Since gfortran is looking for new contributors (see this), perhaps several or many among from the developing community at Fortran-lang can contribute to GCC-gfortran community as well and help improve documentation as needed and help enhance the compiler? After all, gfortran compiler appears to be used heavily by quite a few here.

The main 2 points of my post above were

  1. to use compiler options (I steered myself toward -Wpedantic because that made sense to me) that help with diagnostics (note @ELNS had used gfortran -c arithmetic_mod.f90) and
  2. to bring attention to @ELNS and other readers here they can contribute to open-source initiatives such as GCC-gfortran enhancements as well.

@kargl Just out of curiosity, is “-pedantic” a sort of “historical” thing (as of 2020), as long as gfortran is concerned? I usually use only -Wall -Wextra etc, and was wondering what is the purpose of “-pedantic” some time ago.

On the other hand, is “-pedantic” still useful for other GCC languages (say C)?

Note: just found out -Wreturn-type is a GCC option that applies to gfortran as well

GCC “manual” suggests pedantic is a synonym of Wpedantic which is used to “Issue all warnings …” and I didn’t find any mention of any change to handling of twos-complement integers. As much as I’ve referred to GCC/gfortran over the years which is exclusively to try to help other Fortranners online who are using GCC and gfortran in their work, my understanding may be inadequate. Nonetheless, it will be most surprising if such a “warning” option indeed changes integer semantics.

gfortran users will benefit if someone can confirm this is indeed the case and illustrate the impact with a minimal working example (MWE).

c.f. Wikipedia: " In computing, a minimal working example (abbreviated MWE ) is a collection of [source code] (Source code - Wikipedia) and other data files which allow a bug or problem to be demonstrated and reproduced."

The above comment ain’t that for sure. Where is the issue?

   integer :: i, j
   character(len=*), parameter :: fmtz = "(g0,1x,z0)"
   j = 42
   i = iabs(j)
   print fmtz, "i = ", i
   print fmtz, "j = ", j
   if ( i /= j ) error stop "-Wpedantic causes an issue"
   stop "-Wpedantic makes no difference."

C:\Temp>ifort /standard-semantics /warn:all /stand:f18 p.f90 /exe:ifort-p.exe
Intel(R) Visual Fortran Intel(R) 64 Compiler for applications running on Intel(R) 64, Version Build 20200306
Copyright (C) 1985-2020 Intel Corporation. All rights reserved.
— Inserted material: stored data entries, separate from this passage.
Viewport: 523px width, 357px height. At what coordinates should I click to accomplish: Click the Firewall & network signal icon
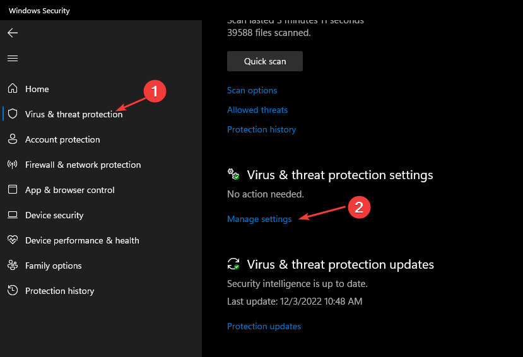[13, 165]
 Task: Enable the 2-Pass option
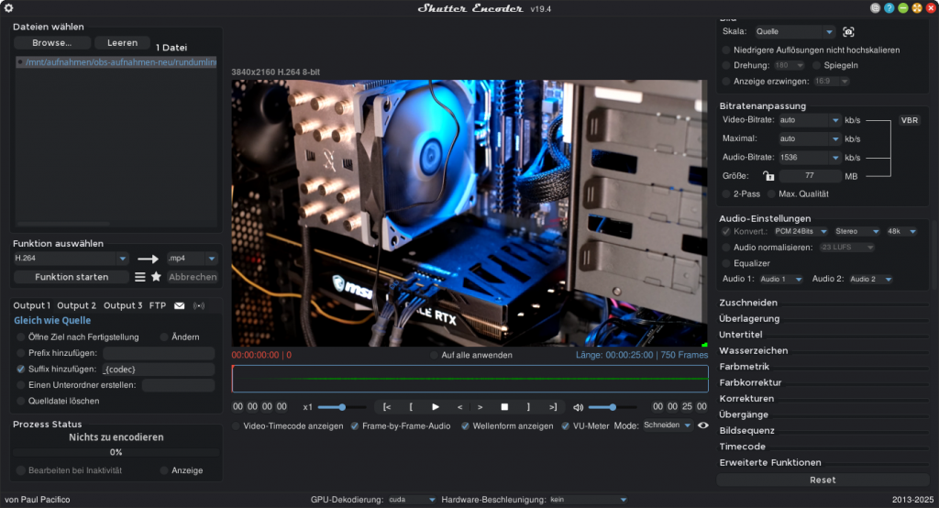726,194
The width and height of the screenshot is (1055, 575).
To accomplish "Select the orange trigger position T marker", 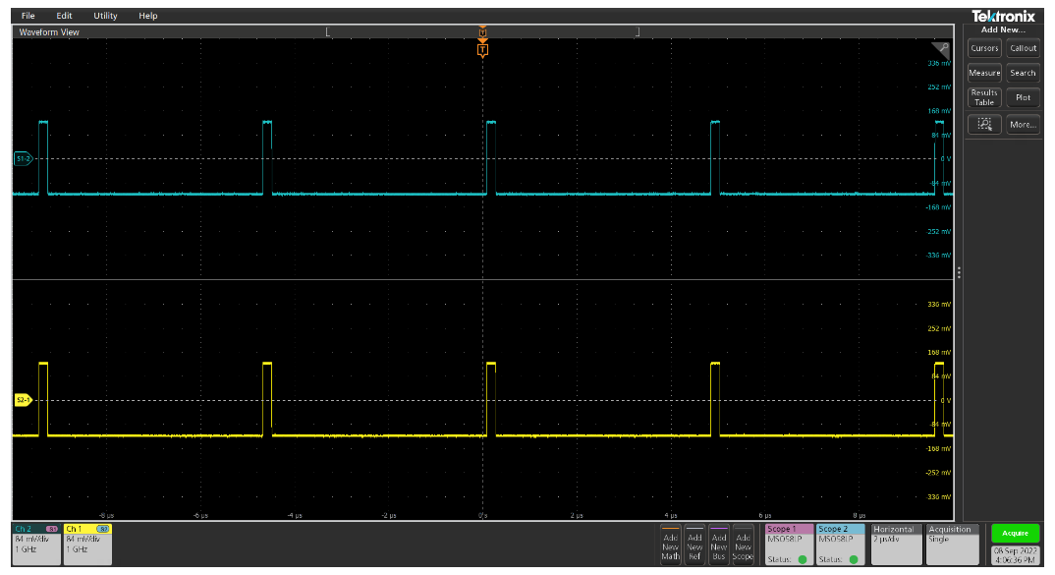I will coord(482,49).
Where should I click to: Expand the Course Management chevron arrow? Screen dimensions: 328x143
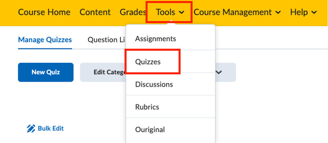[x=278, y=13]
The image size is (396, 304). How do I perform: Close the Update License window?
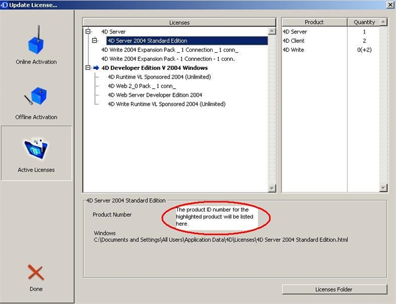(389, 5)
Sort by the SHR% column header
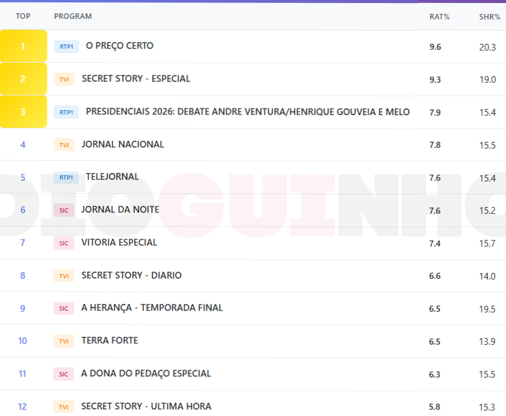Image resolution: width=506 pixels, height=416 pixels. click(489, 16)
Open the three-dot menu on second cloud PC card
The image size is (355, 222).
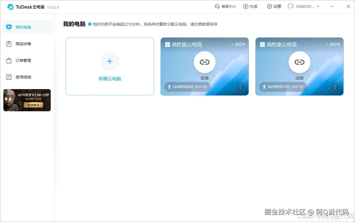(x=335, y=87)
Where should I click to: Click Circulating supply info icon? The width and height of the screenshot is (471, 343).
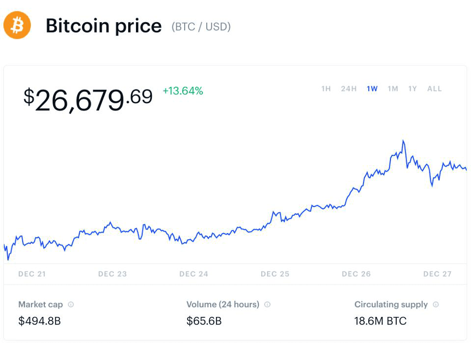pos(436,305)
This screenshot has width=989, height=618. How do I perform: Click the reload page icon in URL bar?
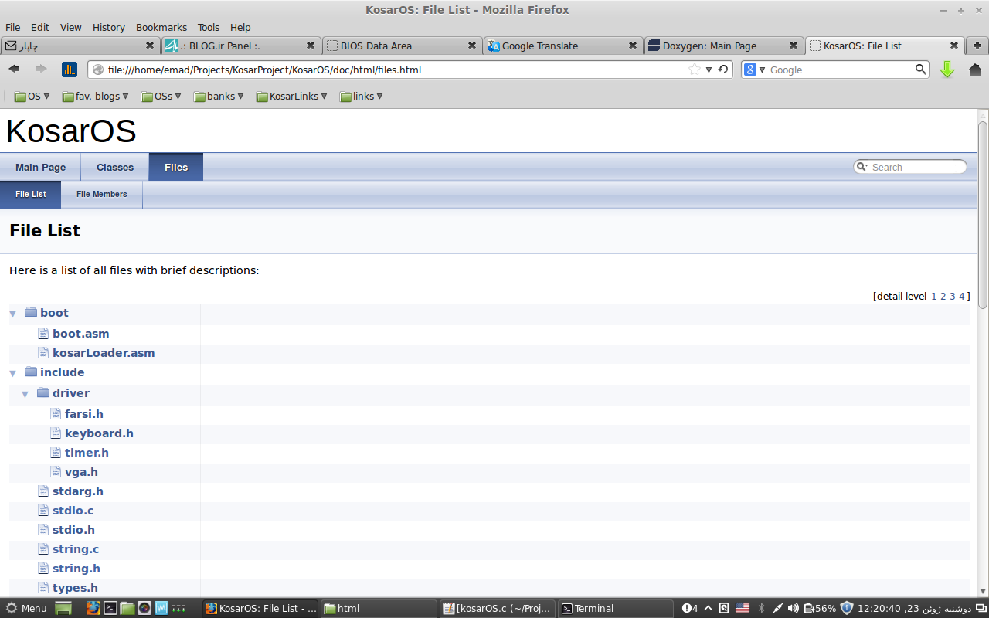(723, 70)
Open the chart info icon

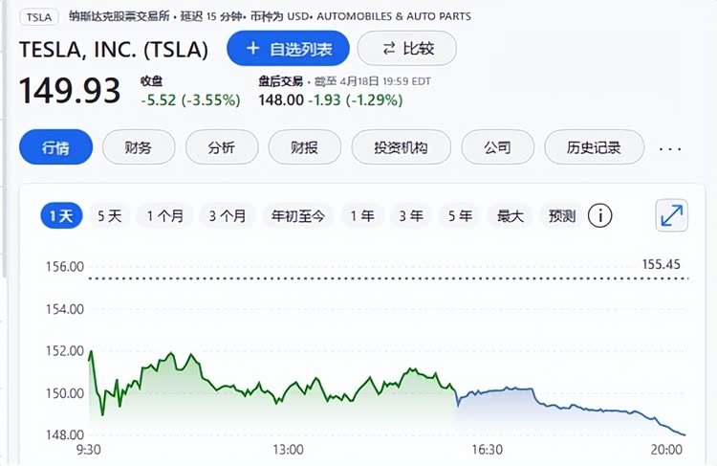600,215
p.f90(4): warning #8891: Specific names for intrinsic procedures are obsolescent in Fortran 2018. [IABS]
i = iabs(j)
Microsoft (R) Incremental Linker Version 14.25.28612.0
Copyright (C) Microsoft Corporation. All rights reserved.


i = 2A
j = 2A
-Wpedantic makes no difference.

C:\Temp>gfortran -Wpedantic p.f90 -o gcc-p.exe

i = 2A
j = 2A
STOP -Wpedantic makes no difference.